The One with the Deceptive Investment Description

Augustine Capital Management did many things wrong while managing its Augustine Fund. One highlight or the misdeeds is using fund assets to make conflicting transactions without notifying investors.

The fund charged the salaries of two principals, Thomas F. Duszynski and John T. Porter, as fund operating expenses. According to the fund documents, the management fee was supposed to compensate Augustine for its  “overhead and expenses in managing the Partnership.” The manager could charge  “operating expenses” to the Fund, a term defined by the PPM to include communication costs, brokerage commissions, legal, accounting, and auditing fees. The fund documents did state that the Fund would pay salaries, healthcare, or rent for the manager. But they made the Fund pay for it anyhow.

It’s not that a manager is not allowed to charge those expenses to the fund. It just has to be disclosed to investors so they know what they are paying for.

In the same light, you need to disclose your investments to the fund investors. Augustine chose to hide a related-party transaction. Augustine had made an investment in FT Investing. However, Duszynski and Porter held an interest in FT. Then they bought out the Fund’s investment in FT at a loss. After the sale, they had the Fund make $600,000 in loans to FT, with no documentation. Duszynski and Porter’s original ownership in FT had been funded by a loan from the Fund.

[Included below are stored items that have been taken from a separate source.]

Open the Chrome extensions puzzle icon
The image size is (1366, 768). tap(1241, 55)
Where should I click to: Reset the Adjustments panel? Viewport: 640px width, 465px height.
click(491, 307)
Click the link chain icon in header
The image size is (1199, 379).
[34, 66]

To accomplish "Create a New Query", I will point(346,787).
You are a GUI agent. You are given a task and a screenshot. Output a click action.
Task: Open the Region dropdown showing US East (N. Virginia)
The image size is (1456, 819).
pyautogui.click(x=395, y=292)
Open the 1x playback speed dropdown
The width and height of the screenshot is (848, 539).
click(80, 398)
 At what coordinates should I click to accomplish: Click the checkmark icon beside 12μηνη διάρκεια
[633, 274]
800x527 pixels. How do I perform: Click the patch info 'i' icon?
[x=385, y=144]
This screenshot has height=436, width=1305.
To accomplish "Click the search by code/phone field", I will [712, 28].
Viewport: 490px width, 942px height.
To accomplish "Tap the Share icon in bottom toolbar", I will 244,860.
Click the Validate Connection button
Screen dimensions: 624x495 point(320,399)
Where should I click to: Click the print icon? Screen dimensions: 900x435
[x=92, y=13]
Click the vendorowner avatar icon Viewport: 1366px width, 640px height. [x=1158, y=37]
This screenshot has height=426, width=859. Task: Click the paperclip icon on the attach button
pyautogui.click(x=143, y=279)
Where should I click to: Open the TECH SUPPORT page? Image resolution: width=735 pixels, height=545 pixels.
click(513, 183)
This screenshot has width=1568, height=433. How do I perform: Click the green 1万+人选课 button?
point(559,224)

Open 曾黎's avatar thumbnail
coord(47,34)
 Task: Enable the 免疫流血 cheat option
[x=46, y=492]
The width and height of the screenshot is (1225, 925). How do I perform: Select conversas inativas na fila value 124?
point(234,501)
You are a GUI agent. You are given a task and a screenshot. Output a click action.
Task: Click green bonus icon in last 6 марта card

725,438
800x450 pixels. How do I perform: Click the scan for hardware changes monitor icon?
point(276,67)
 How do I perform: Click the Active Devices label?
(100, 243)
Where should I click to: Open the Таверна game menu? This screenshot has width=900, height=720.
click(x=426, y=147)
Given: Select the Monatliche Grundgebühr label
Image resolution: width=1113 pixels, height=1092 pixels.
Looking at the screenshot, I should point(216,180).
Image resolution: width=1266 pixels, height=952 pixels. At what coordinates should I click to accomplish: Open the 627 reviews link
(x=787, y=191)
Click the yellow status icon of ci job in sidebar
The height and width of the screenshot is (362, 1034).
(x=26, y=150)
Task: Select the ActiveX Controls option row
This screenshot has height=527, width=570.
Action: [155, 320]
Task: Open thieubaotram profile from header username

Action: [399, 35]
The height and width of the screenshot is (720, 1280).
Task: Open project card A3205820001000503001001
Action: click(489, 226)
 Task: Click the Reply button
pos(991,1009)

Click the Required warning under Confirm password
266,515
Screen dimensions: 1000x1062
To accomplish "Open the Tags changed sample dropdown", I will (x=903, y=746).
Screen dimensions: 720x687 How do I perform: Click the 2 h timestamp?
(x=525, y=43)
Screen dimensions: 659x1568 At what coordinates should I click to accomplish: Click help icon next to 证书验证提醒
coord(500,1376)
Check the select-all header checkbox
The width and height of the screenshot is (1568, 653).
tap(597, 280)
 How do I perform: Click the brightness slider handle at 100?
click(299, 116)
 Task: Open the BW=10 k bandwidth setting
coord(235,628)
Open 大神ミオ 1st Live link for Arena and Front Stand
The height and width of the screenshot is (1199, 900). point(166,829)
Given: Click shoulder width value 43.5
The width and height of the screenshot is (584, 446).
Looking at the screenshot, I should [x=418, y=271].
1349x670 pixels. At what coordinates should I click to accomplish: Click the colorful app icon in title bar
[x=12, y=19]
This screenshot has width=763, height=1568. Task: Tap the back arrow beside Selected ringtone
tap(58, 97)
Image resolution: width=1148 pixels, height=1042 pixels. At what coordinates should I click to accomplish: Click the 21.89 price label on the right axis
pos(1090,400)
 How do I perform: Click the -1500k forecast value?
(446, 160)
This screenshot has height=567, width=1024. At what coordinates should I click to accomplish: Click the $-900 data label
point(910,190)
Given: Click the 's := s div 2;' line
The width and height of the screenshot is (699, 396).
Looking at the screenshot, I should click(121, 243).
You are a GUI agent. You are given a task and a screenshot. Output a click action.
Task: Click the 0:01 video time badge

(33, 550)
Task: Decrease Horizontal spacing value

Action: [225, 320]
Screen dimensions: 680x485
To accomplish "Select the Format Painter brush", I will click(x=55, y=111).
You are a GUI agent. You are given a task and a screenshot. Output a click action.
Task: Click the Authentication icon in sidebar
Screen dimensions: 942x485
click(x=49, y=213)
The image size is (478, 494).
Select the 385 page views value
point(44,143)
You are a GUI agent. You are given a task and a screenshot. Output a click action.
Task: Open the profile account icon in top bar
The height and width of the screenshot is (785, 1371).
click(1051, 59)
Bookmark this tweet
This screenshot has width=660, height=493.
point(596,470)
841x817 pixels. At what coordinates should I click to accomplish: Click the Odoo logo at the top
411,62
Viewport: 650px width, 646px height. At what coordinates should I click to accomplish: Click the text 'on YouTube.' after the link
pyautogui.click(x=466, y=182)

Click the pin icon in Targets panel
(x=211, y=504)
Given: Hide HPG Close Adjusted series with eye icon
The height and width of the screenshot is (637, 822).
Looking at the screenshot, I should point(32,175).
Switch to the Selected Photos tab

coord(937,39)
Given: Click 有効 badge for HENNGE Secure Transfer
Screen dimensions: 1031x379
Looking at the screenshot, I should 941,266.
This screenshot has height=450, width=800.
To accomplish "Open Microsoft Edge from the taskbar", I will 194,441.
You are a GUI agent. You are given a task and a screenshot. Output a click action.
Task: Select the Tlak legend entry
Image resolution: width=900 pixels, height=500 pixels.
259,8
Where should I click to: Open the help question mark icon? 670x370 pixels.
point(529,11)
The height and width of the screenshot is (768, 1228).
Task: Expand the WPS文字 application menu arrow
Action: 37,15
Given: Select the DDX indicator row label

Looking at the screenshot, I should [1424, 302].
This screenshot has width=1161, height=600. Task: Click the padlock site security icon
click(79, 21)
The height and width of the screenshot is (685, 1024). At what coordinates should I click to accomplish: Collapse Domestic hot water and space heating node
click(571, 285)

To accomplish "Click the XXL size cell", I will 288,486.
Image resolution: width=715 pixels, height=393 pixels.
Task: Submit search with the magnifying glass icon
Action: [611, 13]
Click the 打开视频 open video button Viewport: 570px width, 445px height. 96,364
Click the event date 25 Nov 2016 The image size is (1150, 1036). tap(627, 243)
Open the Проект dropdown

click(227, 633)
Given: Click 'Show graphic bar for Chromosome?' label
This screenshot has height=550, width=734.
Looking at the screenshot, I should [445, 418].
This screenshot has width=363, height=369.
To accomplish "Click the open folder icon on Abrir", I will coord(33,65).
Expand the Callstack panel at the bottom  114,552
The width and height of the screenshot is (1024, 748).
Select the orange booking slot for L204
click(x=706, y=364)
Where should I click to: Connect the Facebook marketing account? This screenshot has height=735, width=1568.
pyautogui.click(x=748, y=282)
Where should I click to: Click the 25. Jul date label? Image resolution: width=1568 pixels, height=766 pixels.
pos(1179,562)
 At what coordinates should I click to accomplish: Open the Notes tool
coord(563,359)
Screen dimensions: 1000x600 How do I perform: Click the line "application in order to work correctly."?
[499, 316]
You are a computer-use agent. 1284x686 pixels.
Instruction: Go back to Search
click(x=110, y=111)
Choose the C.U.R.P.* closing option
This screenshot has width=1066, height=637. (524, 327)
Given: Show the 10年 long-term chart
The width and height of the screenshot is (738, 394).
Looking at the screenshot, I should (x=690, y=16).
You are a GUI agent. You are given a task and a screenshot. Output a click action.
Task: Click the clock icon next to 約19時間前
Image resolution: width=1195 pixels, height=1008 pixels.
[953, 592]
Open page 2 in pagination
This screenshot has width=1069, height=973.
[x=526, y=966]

Nothing in the Fund documents allowed personal loans to the management company or its employees/owners. The Fund had no board of advisors or other mechanism to approve of the related-party transactions. They failed to accurately describe the transactions to Fund investors.

Augustine Fund formerly held an investment in FT Investing, LLC. This investment was liquidated in December 2013. When the original investment was made, the Fund also made an interest-bearing loan to one of its co-investors in FT Investing. This loan is on track to be fully repaid on its maturity date in December 2014.

This description was misleading because it did not reflect the conflict with the loan: that the loan was made to Duszynski, a principal of the fund manager. Additionally, it misrepresented the loan’s repayment status, because Duszynski had not begun repaying the loan.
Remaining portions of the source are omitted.